### ASSIGNMENT A:
Rewrite everything in the AI glossary from "Computational cell" down to "the search space.", replacing "validation loss" with "held-out loss".
### ASSIGNMENT B:
Which terms defined in the AI glossary have the word "architecture" in their name?
### ASSIGNMENT C:
Answer these questions using the AI glossary:
(i) What does DARTS stand for?
(ii) In bi-level optimization, what is optimized at the upper level?
(iii) In architecture discretization, which operation is selected for each connection?

### DOCUMENT SECTION:
KI-Glossar
Das vollständige Wörterbuch der Künstlichen Intelligenz
DARTS
Differentiable Architecture Search, a pioneering method that transforms the discrete architecture search problem into a continuous optimization problem using differentiable architecture weights.
Relaxed architecture
A continuous representation of a discrete architecture space where candidate operations are combined with softmax weights, allowing optimization via gradient descent.
Architecture weights
Continuous parameters (often denoted as alpha) that determine the relative importance of each candidate operation in the relaxed architecture and are optimized via gradient.
Mixed operations
A weighted combination of several candidate operations (convolution, pooling, etc.) in a relaxed architecture, where the weights determine the contribution of each operation.
Bi-level optimization
A two-level optimization problem where the network weights are optimized at the lower level and the architecture parameters at the upper level, requiring second-order gradients.
Computational cell
A basic, repeatable block in the network architecture whose internal structure (connections and operations) is automatically discovered by NAS.
Architecture discretization
The final process in NAS where the relaxed continuous architecture is converted into a discrete architecture by selecting the operation with the highest alpha weight for each connection.
Architecture gradient
The gradient of the validation loss with respect to the architecture weights, used to update the network structure during the architecture search.
Supercell
A basic structure larger than a simple cell, containing several interconnected cells to increase the complexity and expressiveness of the search space.
Path pruning
Technique of progressively pruning less important architecture paths based on their architecture weights, reducing computational complexity during the search.

### DATA EXTRACT:
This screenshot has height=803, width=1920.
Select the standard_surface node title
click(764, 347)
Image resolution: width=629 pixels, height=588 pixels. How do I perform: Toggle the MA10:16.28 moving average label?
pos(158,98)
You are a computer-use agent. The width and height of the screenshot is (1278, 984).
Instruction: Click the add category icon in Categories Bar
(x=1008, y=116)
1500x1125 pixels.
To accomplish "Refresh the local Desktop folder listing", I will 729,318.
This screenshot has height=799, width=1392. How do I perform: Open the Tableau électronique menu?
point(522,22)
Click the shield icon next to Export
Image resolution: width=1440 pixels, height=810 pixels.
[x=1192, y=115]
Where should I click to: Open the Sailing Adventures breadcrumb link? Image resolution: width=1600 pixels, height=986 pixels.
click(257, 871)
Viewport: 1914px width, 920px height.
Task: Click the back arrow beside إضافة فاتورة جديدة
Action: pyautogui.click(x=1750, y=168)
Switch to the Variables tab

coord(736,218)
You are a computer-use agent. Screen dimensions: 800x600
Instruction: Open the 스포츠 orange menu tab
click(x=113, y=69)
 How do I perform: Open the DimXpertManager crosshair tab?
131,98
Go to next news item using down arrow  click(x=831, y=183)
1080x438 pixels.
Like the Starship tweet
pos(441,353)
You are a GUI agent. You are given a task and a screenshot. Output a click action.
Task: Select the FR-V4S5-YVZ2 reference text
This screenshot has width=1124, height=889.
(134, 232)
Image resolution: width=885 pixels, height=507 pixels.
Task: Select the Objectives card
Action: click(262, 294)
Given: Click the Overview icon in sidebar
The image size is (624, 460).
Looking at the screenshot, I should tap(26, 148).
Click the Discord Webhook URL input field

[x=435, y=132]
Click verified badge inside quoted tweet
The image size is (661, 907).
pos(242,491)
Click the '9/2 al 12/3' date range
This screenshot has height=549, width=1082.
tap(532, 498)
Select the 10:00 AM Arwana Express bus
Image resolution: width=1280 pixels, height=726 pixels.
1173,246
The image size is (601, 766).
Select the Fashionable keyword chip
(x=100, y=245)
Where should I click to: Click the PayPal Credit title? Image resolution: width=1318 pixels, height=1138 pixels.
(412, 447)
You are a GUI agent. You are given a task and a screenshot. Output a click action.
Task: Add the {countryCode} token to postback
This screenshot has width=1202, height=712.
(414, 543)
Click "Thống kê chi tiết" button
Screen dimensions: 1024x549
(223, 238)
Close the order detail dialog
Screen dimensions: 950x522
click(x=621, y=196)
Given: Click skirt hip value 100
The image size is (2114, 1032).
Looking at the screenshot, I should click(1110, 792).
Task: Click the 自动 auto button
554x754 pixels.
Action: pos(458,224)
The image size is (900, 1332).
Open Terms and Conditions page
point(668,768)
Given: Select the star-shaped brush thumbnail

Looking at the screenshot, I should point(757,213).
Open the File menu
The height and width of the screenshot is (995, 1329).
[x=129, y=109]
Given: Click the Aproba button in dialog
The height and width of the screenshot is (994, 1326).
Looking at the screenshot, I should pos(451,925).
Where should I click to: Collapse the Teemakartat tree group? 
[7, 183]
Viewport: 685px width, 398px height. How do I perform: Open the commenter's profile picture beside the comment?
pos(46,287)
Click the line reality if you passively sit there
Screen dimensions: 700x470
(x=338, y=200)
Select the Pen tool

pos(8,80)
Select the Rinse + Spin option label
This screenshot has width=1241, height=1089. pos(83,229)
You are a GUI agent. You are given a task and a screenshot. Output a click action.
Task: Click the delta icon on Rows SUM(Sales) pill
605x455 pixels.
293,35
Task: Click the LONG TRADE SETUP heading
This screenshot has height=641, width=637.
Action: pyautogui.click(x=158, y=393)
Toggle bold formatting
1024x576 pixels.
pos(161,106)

### TASK RESULT A:
Computational cell
A basic, repeatable block in the network architecture whose internal structure (connections and operations) is automatically discovered by NAS.
Architecture discretization
The final process in NAS where the relaxed continuous architecture is converted into a discrete architecture by selecting the operation with the highest alpha weight for each connection.
Architecture gradient
The gradient of the held-out loss with respect to the architecture weights, used to update the network structure during the architecture search.
Supercell
A basic structure larger than a simple cell, containing several interconnected cells to increase the complexity and expressiveness of the search space.

### TASK RESULT B:
Relaxed architecture
Architecture weights
Architecture discretization
Architecture gradient

### TASK RESULT C:
(i) Differentiable Architecture Search.
(ii) The architecture parameters.
(iii) The operation with the highest alpha weight.